RPi Cam Web Interface

This solution works in a pretty clever way: instead of using motion infrastructure, it relies on the raspimjpeg command, that is able to capture single frames from the camera stream and its configuration can be changed on the fly writing commands to a Unix pipe. Then motion is configured to point to raspimjpeg output, so it can do all its motion detection magic without a real access to the camera. And Apache serves a micro-site where camera stream is shown and some php scripts glue all together and provide additional features like an easy access to captured video files, changing camera parameters, controlling the entire RasPi from the web interface (included a restart / reboot) and much more.

To install RPi Cam Web Interface, I execute

cd
git clone https://github.com/silvanmelchior/RPi_Cam_Web_Interface.git
cd RPi_Cam_Web_Interface
chmod u+x RPi_Cam_Web_Interface_Installer.sh
./RPi_Cam_Web_Interface_Installer.sh

and started the whole app (only the first time), using

./RPi_Cam_Web_Interface_Installer.sh start

The install script allows to customize the Apache directory where all the files are stored changing the rpicamdir variable value in the script itself. Doing so, it’s possible to avoid conflicts with other apps that serve additional pages and sites on the same RasPi. Additional info are available reading the bash file. Use the source, Luke!

To access the website, opening http://raspi_address/ from any browser is enough.

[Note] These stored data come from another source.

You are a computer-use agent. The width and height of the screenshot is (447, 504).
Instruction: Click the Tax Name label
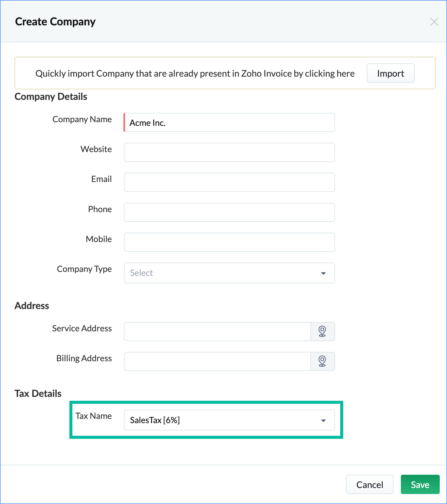94,416
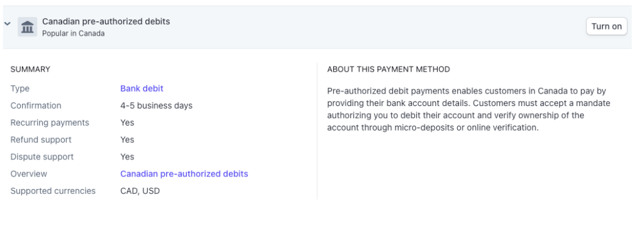Open the Bank debit type link
Screen dimensions: 644x231
142,89
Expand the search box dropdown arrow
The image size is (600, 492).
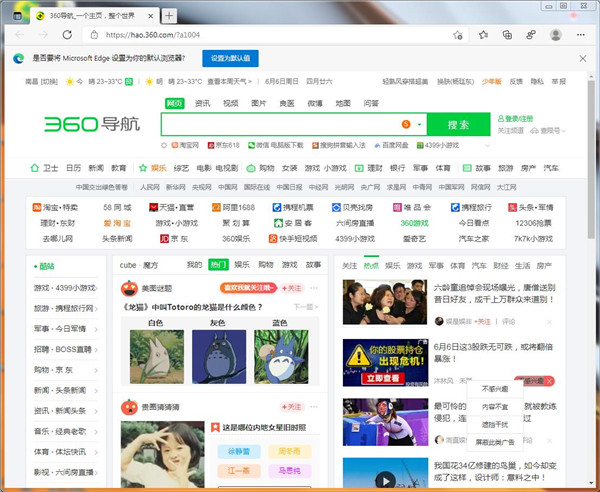[418, 125]
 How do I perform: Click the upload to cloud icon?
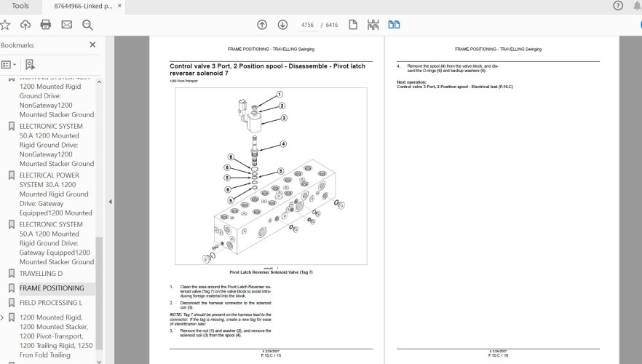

To disable the red light from the camera module, I run

sudo nano /boot/config.txt

and added the following line at the end of file

disable_camera_led=1

 

Roomba setup

Thank to the WiFi, the RasPi could freely connect to the network, and an USB power bank provided the necessary power for the experiment. Scotch tape to assemble everything and here the final result. Pretty cool, isn’t it?
https://www.youtube.com/watch?v=HULc997mtaE
(tinyCam Monitor is responsible for casting the camera stream on the TV, thanks to a Chromecast)

 

Notes on RPi_Cam_Web_Interface

Some salient parts of RPi_Cam_Web_Interface architecture, mainly to help my memory over time.

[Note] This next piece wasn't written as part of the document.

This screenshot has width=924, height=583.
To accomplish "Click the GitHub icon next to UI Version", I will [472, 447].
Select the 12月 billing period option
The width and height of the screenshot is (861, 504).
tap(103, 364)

motion is configured to read images from local server, using netcam_url http://localhost/cam_pic.php, and this php script returns the content of /dev/shm/mjpeg/cam.jpg file, where raspimjpeg writes the camera preview thanks to the setting preview_path /dev/shm/mjpeg/cam.jpg.
When motion detects something, it executes the command on_event_start echo ‘ca 1’ > /var/www/FIFO, and the corresponding on_event_end echo ‘ca 0’ > /var/www/FIFO when the event ends. /var/www/FIFO is the Unix pipe file used to control raspimjpeg  via the control_file /var/www/FIFO option. Doing so, raspimjpeg creates the video file returned in the web page with all the captured files.
All motion web-service options and recording capabilities are switched off in the config file.

When installing, a link to the camera preview file is created under Apache site directory using the command sudo ln -sf /run/shm/mjpeg/cam.jpg /var/www/$rpicamdir/cam.jpg. In this way, http://raspberry_ip/cam.jpg returns the latest image from the camera, and Android app like tinyCam monitor can points to this address to show camera stream, image by image.

To create Python app that uses the camera, picamera interface can be used.